Indiana Woodward (born ) is a French ballet dancer. She joined the New York City Ballet in 2012, and was promoted to principal dancer in 2021.

==Early life and training==
Woodward was born in Paris, to a French filmmaker father and a South African dancer mother, who had worked with choreographer Roland Petit. She lived in Paris until she was three, when her family relocated to Philadelphia. When she was seven, her parents divorced. Woodward, her mother and younger brother moved to Los Angeles, while her father returned to Paris.

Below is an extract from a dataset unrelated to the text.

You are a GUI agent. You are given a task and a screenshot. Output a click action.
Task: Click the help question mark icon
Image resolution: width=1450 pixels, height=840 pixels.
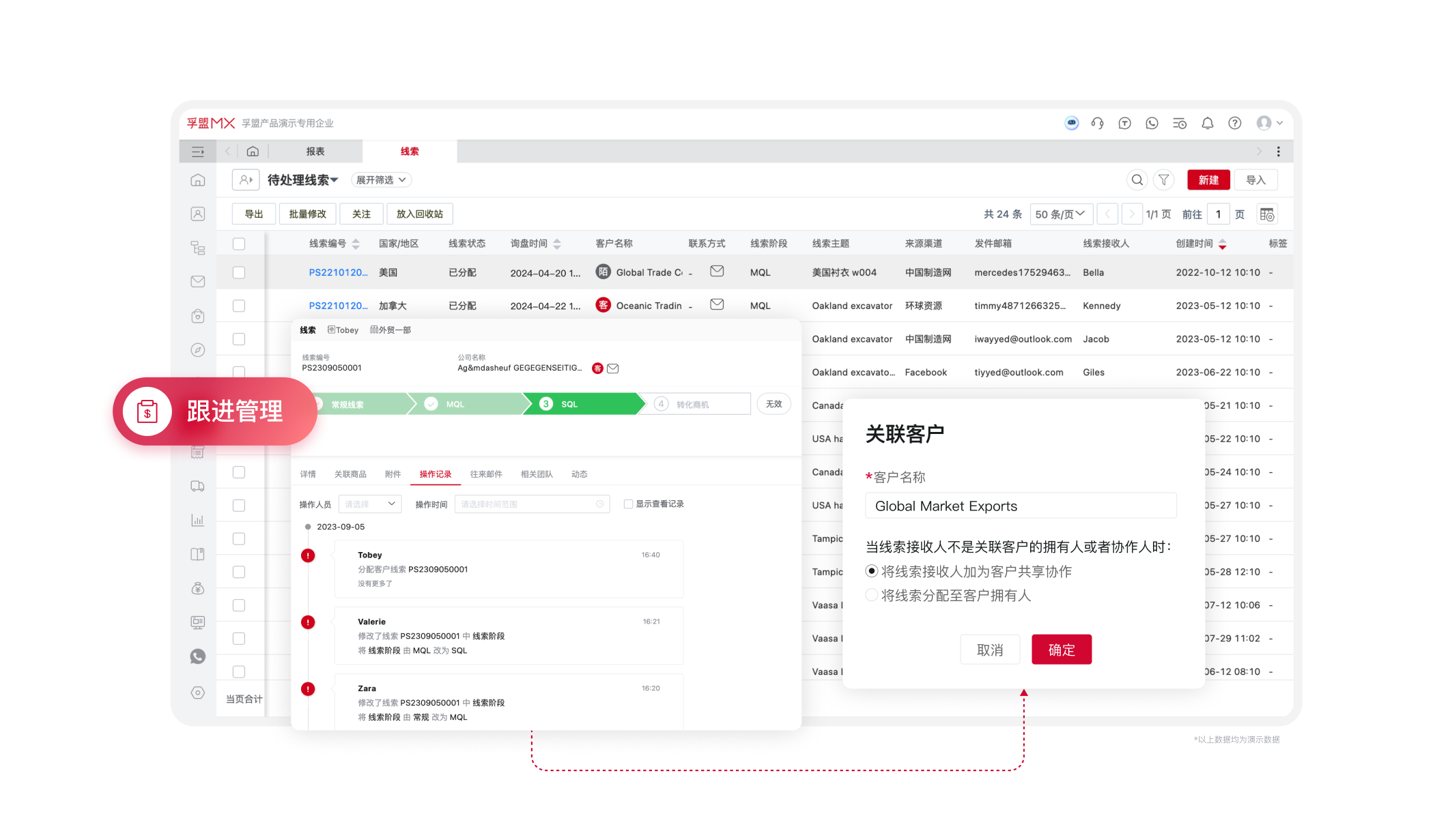(1234, 124)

Woodward's early ballet training was in the Russian ballet style. Beginning at age 10, she trained with Yuri Grigoriev, She also attended intensives at Bolshoi Ballet Academy and Kirov Academy of Ballet. When she was fifteen, she was invited to attend a two-month program in scholarship, and perform at a showcase at Bolshoi Ballet Academy. On her way to Moscow, she auditioned for the summer program of the School of American Ballet, the New York City Ballet's affiliated school, despite knowing little about the school, the company or the Balanchine technique, but she was accepted on scholarship anyway. After the summer, she joined the school full-time. She originated a role in a ballet by Lauren Lovette during the New York Choreographic Institute, and graduated after two years of training.

==Career==
In August 2012, Woodward became an apprentice with the New York City Ballet. She joined company's corps de ballet in December that year. She was chosen for soloist roles early on in her career, including in Wheeldon's Soirée Musicale. In 2016, she danced as the Sylph in La Sylphide in order to replace an injured dancer. She also created featured roles in Lovette's For Clara and Walker's Ten in Seven (both 2016).

In February 2017, she was promoted to soloist. Among the ballets she had dance featured roles whilst a soloist include Balanchine's Symphony in C, "Emerald" from Jewels, as Sugar Plum Fairy and Dewdrop in The Nutcracker, Calliope in Apollo, and Butterfly from A Midsummer Night's Dream, Robbins' West Side Story Suite, "Winter" from The Four Seasons, as Juliet in Martins' Romeo + Juliet, as Aurora in The Sleeping Beauty, Wheeldon's Mercurial Manoeuvres, Peck's Year of the Rabbit, The Times Are Racing and Principia, and Ratmansky's Pictures at an Exhibition. She also originated roles in Peck's Pulcinella Variations (2017), Tanowitz's Bartók Ballet and Liang's Lineage (both 2019).

In October 2021, Woodward was named principal dancer. Her promotion came soon after the company return to performing after the COVID-19 pandemic, as well as multiple principal dancers' retirements. Ballets she had since performed include Balanchine's La Valse, Sonatine, Duo Concertant, Haieff Divertimento and the Divertissement in A Midsummer Night's Dream, RobbinsThe Four Seasons, Piano Pieces, Fancy Free and Rondo, as well as Ratmansky's Concerto DSCH. She also originated a role in Roberts' Emanon — in Two Movements and Reisen's Play Time (both 2022).

==Personal life==
As of 2022, Woodward lives in Upper West Side, Manhattan. She is studying for a Bachelor of Arts degree at Fordham University, with plans to major in anthropology.